This is my fundamental problem with passkeys: I don't want to use any syncing service.
To be clear, I don't want to deprive other people of the ability to sync their credentials; I simply want to opt out myself. I just want to be able to manually back up and restore my credentials, like I've always done with passwords, but the passkey vendors seem to want to refuse to give anyone this ability. The vendors claim that this is to make phishing impossible, but I abhor paternalism in all forms, and also it's suspicious that this paternalism forces people to use the syncing systems of the passkey vendors, which are usually paid subscriptions. So passkeys become an endless supply of money for the vendors.

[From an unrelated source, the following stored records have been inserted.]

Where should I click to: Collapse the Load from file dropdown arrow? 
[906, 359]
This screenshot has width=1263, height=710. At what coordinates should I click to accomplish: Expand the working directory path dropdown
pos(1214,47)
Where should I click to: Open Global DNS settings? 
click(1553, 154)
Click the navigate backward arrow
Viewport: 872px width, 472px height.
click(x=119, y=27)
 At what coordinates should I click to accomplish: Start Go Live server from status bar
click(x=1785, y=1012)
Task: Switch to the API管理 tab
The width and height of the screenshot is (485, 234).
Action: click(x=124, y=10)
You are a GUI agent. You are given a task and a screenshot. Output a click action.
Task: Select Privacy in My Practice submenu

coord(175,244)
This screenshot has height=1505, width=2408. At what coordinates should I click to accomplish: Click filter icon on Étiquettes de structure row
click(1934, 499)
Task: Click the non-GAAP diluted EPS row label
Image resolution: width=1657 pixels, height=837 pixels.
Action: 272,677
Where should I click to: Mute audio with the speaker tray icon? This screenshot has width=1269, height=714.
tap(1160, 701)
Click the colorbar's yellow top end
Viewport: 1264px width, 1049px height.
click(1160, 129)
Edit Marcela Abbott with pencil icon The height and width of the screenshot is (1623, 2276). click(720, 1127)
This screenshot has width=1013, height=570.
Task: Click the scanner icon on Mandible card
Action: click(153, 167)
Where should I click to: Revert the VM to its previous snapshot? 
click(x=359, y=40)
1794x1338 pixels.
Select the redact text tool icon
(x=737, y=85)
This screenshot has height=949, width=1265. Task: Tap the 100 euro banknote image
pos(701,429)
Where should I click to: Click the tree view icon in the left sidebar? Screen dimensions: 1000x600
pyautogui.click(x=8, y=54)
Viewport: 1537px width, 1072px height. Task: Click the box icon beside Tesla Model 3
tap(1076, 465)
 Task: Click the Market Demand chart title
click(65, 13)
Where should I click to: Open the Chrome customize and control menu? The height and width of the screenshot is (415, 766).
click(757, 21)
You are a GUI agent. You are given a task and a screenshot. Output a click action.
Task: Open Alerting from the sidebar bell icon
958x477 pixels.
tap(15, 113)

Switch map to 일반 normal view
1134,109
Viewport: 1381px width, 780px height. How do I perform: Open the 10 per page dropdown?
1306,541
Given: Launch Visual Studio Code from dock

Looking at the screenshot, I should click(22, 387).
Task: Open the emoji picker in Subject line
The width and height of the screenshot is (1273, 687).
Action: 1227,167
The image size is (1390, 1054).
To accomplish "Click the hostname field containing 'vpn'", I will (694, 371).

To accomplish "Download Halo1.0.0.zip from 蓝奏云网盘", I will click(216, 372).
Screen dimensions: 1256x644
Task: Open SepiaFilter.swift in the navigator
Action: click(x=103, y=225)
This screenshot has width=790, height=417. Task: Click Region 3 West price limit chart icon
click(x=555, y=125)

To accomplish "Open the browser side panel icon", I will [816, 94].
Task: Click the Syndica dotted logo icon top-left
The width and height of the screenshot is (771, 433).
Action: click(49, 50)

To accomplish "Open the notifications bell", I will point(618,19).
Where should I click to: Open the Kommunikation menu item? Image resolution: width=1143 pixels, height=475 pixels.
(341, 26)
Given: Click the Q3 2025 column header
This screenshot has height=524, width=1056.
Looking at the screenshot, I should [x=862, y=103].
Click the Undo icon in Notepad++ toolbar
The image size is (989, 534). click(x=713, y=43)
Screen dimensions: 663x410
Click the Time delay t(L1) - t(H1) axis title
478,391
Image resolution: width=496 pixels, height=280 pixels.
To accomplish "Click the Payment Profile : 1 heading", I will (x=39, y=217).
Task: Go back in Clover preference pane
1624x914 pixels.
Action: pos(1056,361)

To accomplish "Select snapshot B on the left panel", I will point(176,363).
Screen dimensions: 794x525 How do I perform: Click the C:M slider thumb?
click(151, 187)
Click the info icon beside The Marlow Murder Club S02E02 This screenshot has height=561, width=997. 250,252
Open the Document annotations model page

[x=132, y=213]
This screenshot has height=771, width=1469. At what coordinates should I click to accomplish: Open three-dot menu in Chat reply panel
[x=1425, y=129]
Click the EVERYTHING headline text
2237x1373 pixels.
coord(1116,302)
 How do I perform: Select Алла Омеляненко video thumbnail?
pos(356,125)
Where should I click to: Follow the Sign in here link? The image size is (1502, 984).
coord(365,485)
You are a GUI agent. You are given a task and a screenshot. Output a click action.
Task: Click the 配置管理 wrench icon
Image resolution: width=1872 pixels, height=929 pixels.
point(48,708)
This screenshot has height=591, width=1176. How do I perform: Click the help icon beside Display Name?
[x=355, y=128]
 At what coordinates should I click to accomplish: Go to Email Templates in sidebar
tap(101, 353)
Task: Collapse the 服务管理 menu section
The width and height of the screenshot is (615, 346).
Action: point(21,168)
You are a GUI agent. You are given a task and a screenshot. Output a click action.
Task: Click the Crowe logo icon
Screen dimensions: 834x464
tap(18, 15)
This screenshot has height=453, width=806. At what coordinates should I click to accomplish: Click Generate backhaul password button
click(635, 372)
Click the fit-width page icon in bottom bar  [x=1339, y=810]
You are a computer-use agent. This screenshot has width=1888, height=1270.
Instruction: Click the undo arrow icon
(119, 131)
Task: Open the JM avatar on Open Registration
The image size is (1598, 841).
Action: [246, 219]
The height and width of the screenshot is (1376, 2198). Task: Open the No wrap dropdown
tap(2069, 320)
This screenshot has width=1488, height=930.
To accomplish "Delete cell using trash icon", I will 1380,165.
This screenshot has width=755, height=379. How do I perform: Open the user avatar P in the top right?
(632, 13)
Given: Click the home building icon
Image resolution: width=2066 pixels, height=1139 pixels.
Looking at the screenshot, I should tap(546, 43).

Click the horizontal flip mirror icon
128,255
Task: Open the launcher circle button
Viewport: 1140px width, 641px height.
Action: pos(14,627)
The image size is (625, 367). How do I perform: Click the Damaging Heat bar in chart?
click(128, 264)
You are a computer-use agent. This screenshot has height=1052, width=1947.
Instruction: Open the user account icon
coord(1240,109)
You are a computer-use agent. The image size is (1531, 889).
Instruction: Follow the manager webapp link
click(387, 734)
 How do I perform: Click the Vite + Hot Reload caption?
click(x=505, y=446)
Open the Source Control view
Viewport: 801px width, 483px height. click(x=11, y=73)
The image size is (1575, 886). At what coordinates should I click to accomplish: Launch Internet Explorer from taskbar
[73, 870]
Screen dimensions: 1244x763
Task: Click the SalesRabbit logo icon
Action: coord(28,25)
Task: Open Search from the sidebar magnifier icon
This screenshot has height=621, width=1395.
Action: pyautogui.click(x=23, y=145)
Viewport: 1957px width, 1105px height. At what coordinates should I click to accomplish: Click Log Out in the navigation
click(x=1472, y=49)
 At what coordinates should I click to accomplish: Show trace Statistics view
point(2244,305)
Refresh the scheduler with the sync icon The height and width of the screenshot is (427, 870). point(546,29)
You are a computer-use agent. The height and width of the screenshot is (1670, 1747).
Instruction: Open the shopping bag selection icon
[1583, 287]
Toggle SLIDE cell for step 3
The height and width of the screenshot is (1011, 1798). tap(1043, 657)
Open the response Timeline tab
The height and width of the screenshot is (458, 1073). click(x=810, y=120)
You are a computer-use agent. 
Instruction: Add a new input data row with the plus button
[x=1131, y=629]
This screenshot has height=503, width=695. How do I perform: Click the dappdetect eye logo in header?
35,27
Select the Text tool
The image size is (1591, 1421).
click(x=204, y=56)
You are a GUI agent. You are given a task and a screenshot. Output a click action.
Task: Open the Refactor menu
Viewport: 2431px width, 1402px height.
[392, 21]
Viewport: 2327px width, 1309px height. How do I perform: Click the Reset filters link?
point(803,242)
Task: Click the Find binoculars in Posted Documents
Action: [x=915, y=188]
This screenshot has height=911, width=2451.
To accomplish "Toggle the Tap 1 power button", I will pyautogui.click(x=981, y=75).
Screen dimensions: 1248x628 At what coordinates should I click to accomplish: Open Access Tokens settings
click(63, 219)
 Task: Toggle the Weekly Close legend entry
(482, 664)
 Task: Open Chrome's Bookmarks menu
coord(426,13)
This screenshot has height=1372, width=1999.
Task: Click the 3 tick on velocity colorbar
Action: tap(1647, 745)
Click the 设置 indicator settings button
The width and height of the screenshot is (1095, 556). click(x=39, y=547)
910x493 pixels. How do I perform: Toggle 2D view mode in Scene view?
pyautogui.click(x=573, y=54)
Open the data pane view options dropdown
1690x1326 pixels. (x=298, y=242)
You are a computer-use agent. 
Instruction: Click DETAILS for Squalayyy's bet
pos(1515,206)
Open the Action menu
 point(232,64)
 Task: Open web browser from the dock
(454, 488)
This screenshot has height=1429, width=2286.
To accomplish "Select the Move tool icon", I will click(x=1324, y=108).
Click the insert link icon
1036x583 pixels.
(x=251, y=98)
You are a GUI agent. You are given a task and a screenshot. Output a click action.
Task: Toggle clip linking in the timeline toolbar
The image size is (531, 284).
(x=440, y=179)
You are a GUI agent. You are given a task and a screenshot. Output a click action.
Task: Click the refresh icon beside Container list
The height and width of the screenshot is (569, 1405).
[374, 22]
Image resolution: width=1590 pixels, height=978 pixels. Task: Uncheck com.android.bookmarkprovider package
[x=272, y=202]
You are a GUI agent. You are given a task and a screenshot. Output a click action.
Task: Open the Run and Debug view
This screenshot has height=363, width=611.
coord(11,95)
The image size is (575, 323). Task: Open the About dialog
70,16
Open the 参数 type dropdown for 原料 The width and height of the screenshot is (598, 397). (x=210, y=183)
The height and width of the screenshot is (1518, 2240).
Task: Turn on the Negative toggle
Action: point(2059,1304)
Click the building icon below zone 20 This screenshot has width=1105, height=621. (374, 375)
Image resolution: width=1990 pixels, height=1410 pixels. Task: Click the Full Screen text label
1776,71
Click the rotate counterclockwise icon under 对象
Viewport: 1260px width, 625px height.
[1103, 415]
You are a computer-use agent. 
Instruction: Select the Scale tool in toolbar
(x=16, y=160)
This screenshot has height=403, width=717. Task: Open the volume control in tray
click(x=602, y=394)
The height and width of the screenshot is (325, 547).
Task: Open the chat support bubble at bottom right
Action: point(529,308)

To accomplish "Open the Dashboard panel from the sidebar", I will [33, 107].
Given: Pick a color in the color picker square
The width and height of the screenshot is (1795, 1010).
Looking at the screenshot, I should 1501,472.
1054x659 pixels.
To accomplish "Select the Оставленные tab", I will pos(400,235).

It's very telling that passkeys were designed and shipped without any export/import mechanism. You can plainly see the priority of the passkey vendors, which is to lock you in. Allegedly, export/import is coming sometime in the future, but I strongly suspect that they'll end up with some kind of "approved provider" system so that the big passkey vendors can retain absolute control and avoid giving power to the users.
I am also slightly paranoid as a security engineer, and admit that whole heartedly.
I wonder if there would be a way for vaultwarden to wrap passkeys such that a hardware FIDO2 key is needed to decrypt them "per-use", and prevent software on the host from stealing a pile of passkeys that give direct access to accounts without further MFA.
Right now it feels like passkeys in the password manager is akin to storing MFA seeds and recovery keys in the same password manager...
I wrote a quick PoC using certificates to encrypt a password, with the cert private key 'stored' in the TPM, with a PIN. This is pretty easy on Windows, which exposes the TPM as a special crypto provider.
If you wanted to go a step further, you could use a smartcard with hardware PIN reader as a PKCS11 crypto device, and use that to decrypt the long lived keys in the store, then pass it back to the host encrypted by a platform-protected key to be decrypted and used.
If you could get the right implementation specifics together, you could likely then have the smart card simultaneously re-encrypt the credential with a key bound to PCR state of the TPM via a policy. You'd then decrypt that ciphertext on TPM without a PIN, but conditional on PCR state of a couple of PCRs that represent your system like the secure boot toggle state and allowed CAs.
That lets you be a bit more "cross device" than a fully TPM solution does, though your certificate technique works fine as long as you keep an offline backup for enrollment if anything changes on your system.